Hello,
I am trying to use time_bucket_gapfill()
to fill gaps in missing sensor data with a continuous aggregate, or on a continuous aggregate. Let me build some context:
My raw data could look as follows, note the gaps, from
09:00:40
to 09:01:00
and
09:02:00
to 09:03:00
:
sensor_id | timestamp | value |
---|---|---|
a | 2023-02-15 09:00:00.022 | 0 |
a | 2023-02-15 09:00:10.019 | 10 |
a | 2023-02-15 09:00:20.019 | 20 |
a | 2023-02-15 09:00:30.028 | 30 |
a | 2023-02-15 09:00:40.017 | 40 |
a | 2023-02-15 09:01:00.022 | 100 |
a | 2023-02-15 09:01:10.019 | 110 |
a | 2023-02-15 09:01:20.019 | 120 |
a | 2023-02-15 09:01:30.028 | 130 |
a | 2023-02-15 09:01:40.017 | 140 |
a | 2023-02-15 09:01:50.019 | 150 |
a | 2023-02-15 09:03:00.018 | 300 |
a | 2023-02-15 09:03:10.014 | 310 |
a | 2023-02-15 09:03:20.016 | 320 |
a | 2023-02-15 09:03:30.022 | 330 |
a | 2023-02-15 09:03:40.017 | 340 |
a | 2023-02-15 09:03:50.019 | 350 |
a | 2023-02-15 09:04:00.018 | 400 |
a | 2023-02-15 09:04:10.014 | 410 |
a | 2023-02-15 09:04:20.016 | 420 |
a | 2023-02-15 09:04:30.022 | 430 |
a | 2023-02-15 09:04:40.017 | 440 |
a | 2023-02-15 09:04:50.019 | 450 |
It’s basically an ever-increasing index value that is reported every 10 seconds.
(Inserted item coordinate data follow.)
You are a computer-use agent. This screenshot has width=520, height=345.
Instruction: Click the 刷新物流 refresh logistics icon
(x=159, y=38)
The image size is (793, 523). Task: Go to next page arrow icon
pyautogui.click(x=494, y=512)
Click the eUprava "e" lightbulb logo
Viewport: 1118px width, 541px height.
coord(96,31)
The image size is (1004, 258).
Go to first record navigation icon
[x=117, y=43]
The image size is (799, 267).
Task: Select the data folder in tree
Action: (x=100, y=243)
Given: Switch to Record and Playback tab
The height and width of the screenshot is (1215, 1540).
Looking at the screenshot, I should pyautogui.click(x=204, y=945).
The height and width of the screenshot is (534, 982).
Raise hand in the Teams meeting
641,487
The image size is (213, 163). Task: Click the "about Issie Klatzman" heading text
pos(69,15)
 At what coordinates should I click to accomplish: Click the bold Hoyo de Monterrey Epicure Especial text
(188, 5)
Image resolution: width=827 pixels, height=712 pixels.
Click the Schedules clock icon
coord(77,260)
The index never becomes a smaller value. For simplicity’s sake in this example, it’s just increasing by 10 for every datapoint and the minute value prepended.
On this data I have a few continuous aggregates running to aggregate data over different time resolutions, i.e. in a minute by minute or day by day fashion.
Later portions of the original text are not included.